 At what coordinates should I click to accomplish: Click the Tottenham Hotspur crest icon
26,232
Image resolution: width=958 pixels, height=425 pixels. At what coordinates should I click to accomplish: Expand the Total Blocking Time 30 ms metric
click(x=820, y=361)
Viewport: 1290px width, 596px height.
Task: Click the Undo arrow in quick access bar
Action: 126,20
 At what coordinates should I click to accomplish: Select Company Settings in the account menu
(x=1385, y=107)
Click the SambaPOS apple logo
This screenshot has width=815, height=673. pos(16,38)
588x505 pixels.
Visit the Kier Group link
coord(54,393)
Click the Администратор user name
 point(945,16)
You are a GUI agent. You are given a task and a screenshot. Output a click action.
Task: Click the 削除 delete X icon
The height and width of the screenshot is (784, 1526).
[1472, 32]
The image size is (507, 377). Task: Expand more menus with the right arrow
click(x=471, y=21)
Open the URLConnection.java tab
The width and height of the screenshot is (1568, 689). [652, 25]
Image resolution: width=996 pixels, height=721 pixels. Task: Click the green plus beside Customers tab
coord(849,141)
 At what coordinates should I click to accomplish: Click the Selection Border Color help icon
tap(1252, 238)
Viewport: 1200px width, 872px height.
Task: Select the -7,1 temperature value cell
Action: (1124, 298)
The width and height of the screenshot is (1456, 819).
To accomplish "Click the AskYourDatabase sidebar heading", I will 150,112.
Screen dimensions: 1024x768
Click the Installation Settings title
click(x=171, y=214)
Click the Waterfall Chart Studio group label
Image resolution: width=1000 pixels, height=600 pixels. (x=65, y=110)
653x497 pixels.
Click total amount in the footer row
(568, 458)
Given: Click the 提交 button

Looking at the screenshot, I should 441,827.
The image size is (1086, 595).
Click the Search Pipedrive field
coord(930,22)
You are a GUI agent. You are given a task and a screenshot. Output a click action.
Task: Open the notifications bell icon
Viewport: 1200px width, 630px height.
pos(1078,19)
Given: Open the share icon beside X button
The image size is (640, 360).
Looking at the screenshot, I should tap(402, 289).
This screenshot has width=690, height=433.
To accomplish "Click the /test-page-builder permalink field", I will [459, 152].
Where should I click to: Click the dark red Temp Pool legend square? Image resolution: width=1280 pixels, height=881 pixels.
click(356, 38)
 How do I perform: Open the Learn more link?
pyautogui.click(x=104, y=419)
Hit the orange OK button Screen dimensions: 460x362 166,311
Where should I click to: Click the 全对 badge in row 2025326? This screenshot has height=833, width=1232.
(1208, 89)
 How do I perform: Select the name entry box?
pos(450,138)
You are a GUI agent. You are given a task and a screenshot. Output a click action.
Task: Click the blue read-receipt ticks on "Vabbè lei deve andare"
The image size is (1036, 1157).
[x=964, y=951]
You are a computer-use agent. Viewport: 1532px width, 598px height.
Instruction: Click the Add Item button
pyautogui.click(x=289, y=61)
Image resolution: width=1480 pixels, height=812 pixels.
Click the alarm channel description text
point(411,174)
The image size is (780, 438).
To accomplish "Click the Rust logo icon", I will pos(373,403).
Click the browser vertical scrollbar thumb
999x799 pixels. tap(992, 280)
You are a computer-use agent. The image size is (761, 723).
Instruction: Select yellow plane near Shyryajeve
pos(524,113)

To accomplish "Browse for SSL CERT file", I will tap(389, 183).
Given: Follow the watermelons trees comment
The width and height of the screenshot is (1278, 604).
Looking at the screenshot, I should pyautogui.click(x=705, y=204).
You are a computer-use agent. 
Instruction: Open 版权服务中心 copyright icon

------

= HOW TO COMPLETE THIS TASK =
In full and without change, transcribe the entries.

= ANSWER SECTION =
 At what coordinates should I click to accomplish: Click the Tottenham Hotspur crest icon
26,232
Image resolution: width=958 pixels, height=425 pixels. At what coordinates should I click to accomplish: Expand the Total Blocking Time 30 ms metric
click(x=820, y=361)
Viewport: 1290px width, 596px height.
Task: Click the Undo arrow in quick access bar
Action: 126,20
 At what coordinates should I click to accomplish: Select Company Settings in the account menu
(x=1385, y=107)
Click the SambaPOS apple logo
This screenshot has width=815, height=673. pos(16,38)
588x505 pixels.
Visit the Kier Group link
coord(54,393)
Click the Администратор user name
 point(945,16)
You are a GUI agent. You are given a task and a screenshot. Output a click action.
Task: Click the 削除 delete X icon
The height and width of the screenshot is (784, 1526).
[1472, 32]
The image size is (507, 377). Task: Expand more menus with the right arrow
click(x=471, y=21)
Open the URLConnection.java tab
The width and height of the screenshot is (1568, 689). [652, 25]
Image resolution: width=996 pixels, height=721 pixels. Task: Click the green plus beside Customers tab
coord(849,141)
 At what coordinates should I click to accomplish: Click the Selection Border Color help icon
tap(1252, 238)
Viewport: 1200px width, 872px height.
Task: Select the -7,1 temperature value cell
Action: (1124, 298)
The width and height of the screenshot is (1456, 819).
To accomplish "Click the AskYourDatabase sidebar heading", I will 150,112.
Screen dimensions: 1024x768
Click the Installation Settings title
click(x=171, y=214)
Click the Waterfall Chart Studio group label
Image resolution: width=1000 pixels, height=600 pixels. (x=65, y=110)
653x497 pixels.
Click total amount in the footer row
(568, 458)
Given: Click the 提交 button

Looking at the screenshot, I should 441,827.
The image size is (1086, 595).
Click the Search Pipedrive field
coord(930,22)
You are a GUI agent. You are given a task and a screenshot. Output a click action.
Task: Open the notifications bell icon
Viewport: 1200px width, 630px height.
pos(1078,19)
Given: Open the share icon beside X button
The image size is (640, 360).
Looking at the screenshot, I should tap(402, 289).
This screenshot has width=690, height=433.
To accomplish "Click the /test-page-builder permalink field", I will [459, 152].
Where should I click to: Click the dark red Temp Pool legend square? Image resolution: width=1280 pixels, height=881 pixels.
click(356, 38)
 How do I perform: Open the Learn more link?
pyautogui.click(x=104, y=419)
Hit the orange OK button Screen dimensions: 460x362 166,311
Where should I click to: Click the 全对 badge in row 2025326? This screenshot has height=833, width=1232.
(1208, 89)
 How do I perform: Select the name entry box?
pos(450,138)
You are a GUI agent. You are given a task and a screenshot. Output a click action.
Task: Click the blue read-receipt ticks on "Vabbè lei deve andare"
The image size is (1036, 1157).
[x=964, y=951]
You are a computer-use agent. Viewport: 1532px width, 598px height.
Instruction: Click the Add Item button
pyautogui.click(x=289, y=61)
Image resolution: width=1480 pixels, height=812 pixels.
Click the alarm channel description text
point(411,174)
The image size is (780, 438).
To accomplish "Click the Rust logo icon", I will pos(373,403).
Click the browser vertical scrollbar thumb
999x799 pixels. tap(992, 280)
You are a computer-use agent. The image size is (761, 723).
Instruction: Select yellow plane near Shyryajeve
pos(524,113)

To accomplish "Browse for SSL CERT file", I will tap(389, 183).
Given: Follow the watermelons trees comment
The width and height of the screenshot is (1278, 604).
Looking at the screenshot, I should pyautogui.click(x=705, y=204).
You are a computer-use agent. 
Instruction: Open 版权服务中心 copyright icon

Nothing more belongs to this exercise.